== Source extract ==
.....

Microsoft's flagship franchise continues to face issues, with major features delayed again and lackluster communication all around.
Remember Halo Infinite? The newest title in Xbox’s flagship gaming franchise? The “start of the next 10 years of Halo” as 343 Industries studio head Chris Lee noted in 2020 (before leaving just a few months later)?
Don’t worry if you’ve forgotten about it. With a 24-hour concurrent player peak of 5,558 players on Steam and the 14th most played Xbox game as of August 29th, it’s not exactly the most happening game right now. Despite being a highly anticipated Xbox console exclusive, and garnering over 20 million players as of January 26th, becoming the biggest launch in Halo history, it’s also been strangely absent at Xbox’s last major showcase in June. It didn’t even get a passing mention at Gamescom.

.....

== Data excerpt ==
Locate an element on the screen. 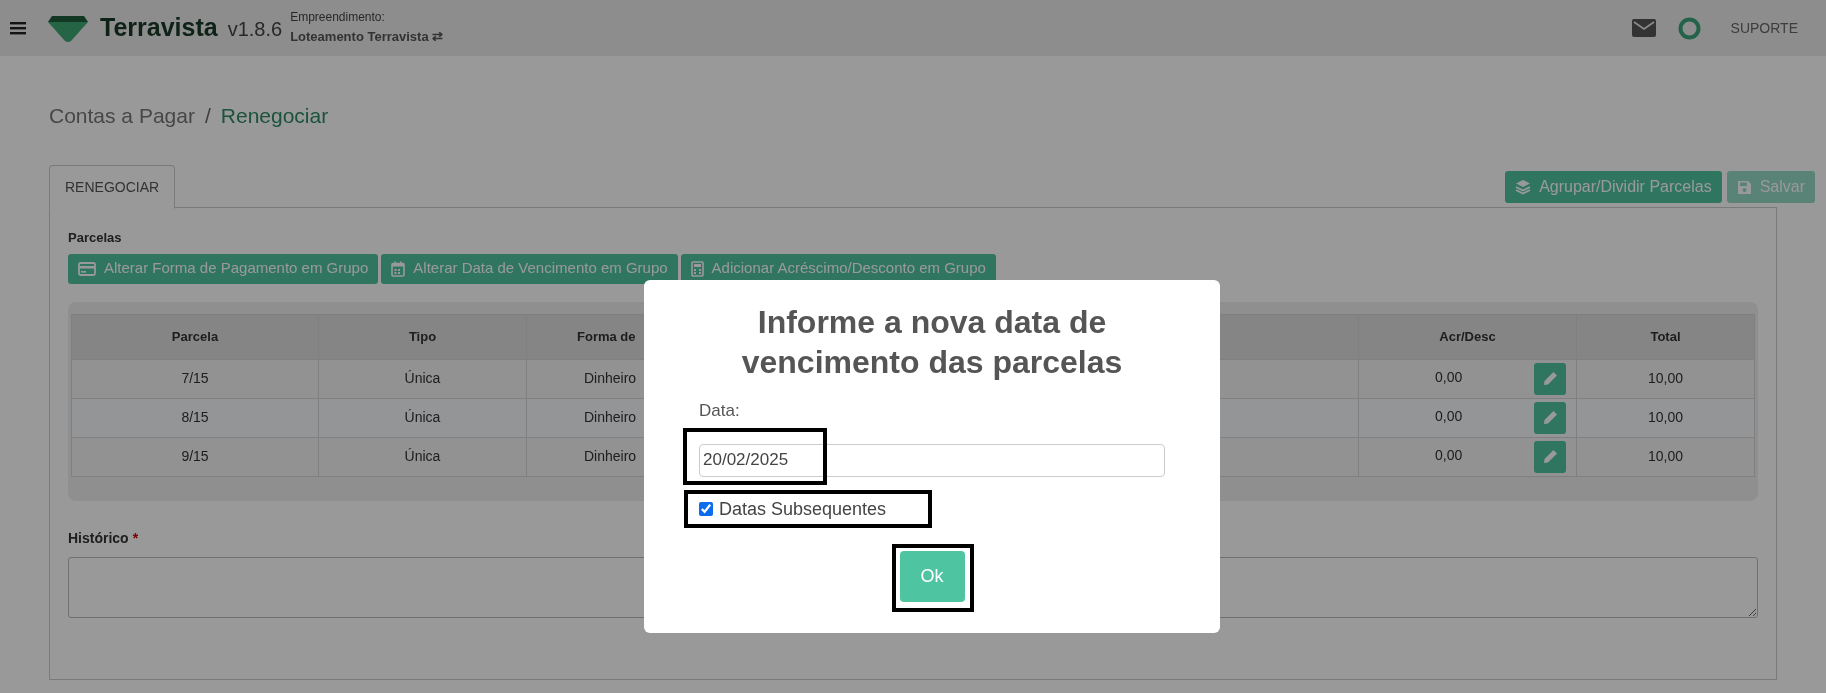 The height and width of the screenshot is (693, 1826). card-icon is located at coordinates (87, 268).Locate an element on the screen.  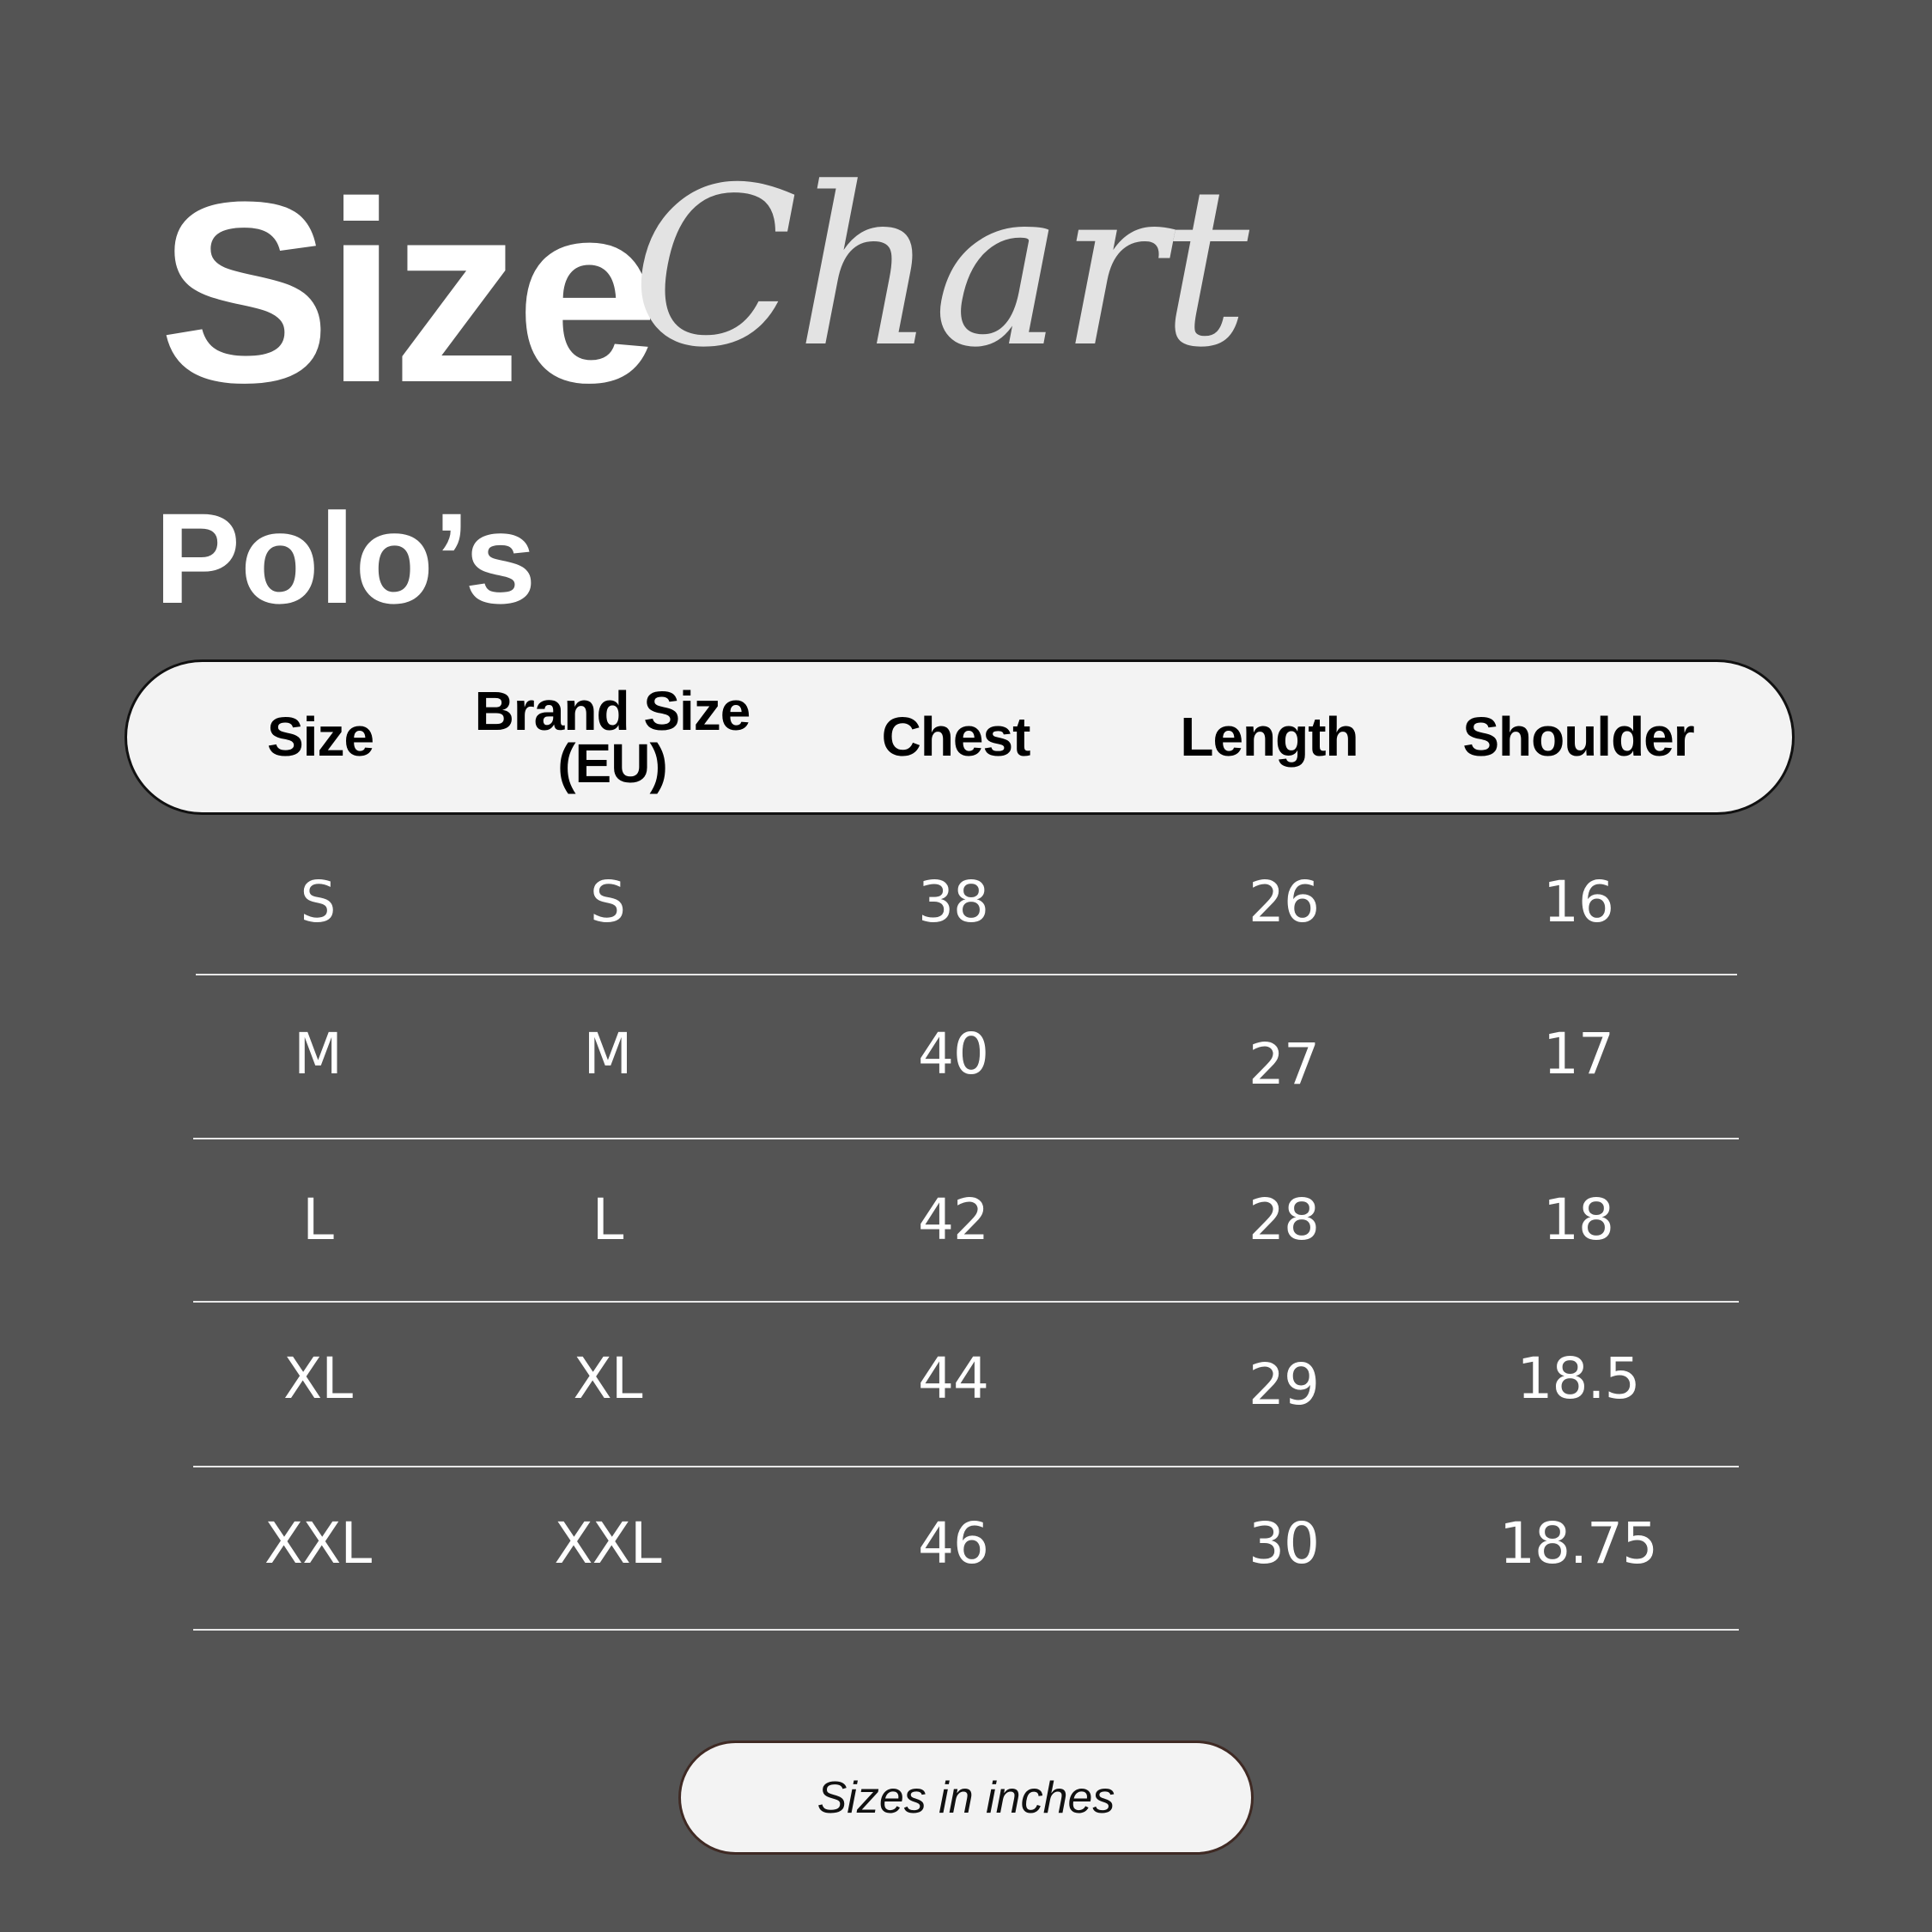
header-chest: Chest is located at coordinates (956, 738).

.....

== Task description ==
List every year, month, or calendar date that the Halo Infinite article mentions. Rely only on the Halo Infinite article, not the data.

== Result of this task ==
- 2020
- August 29th
- January 26th
- June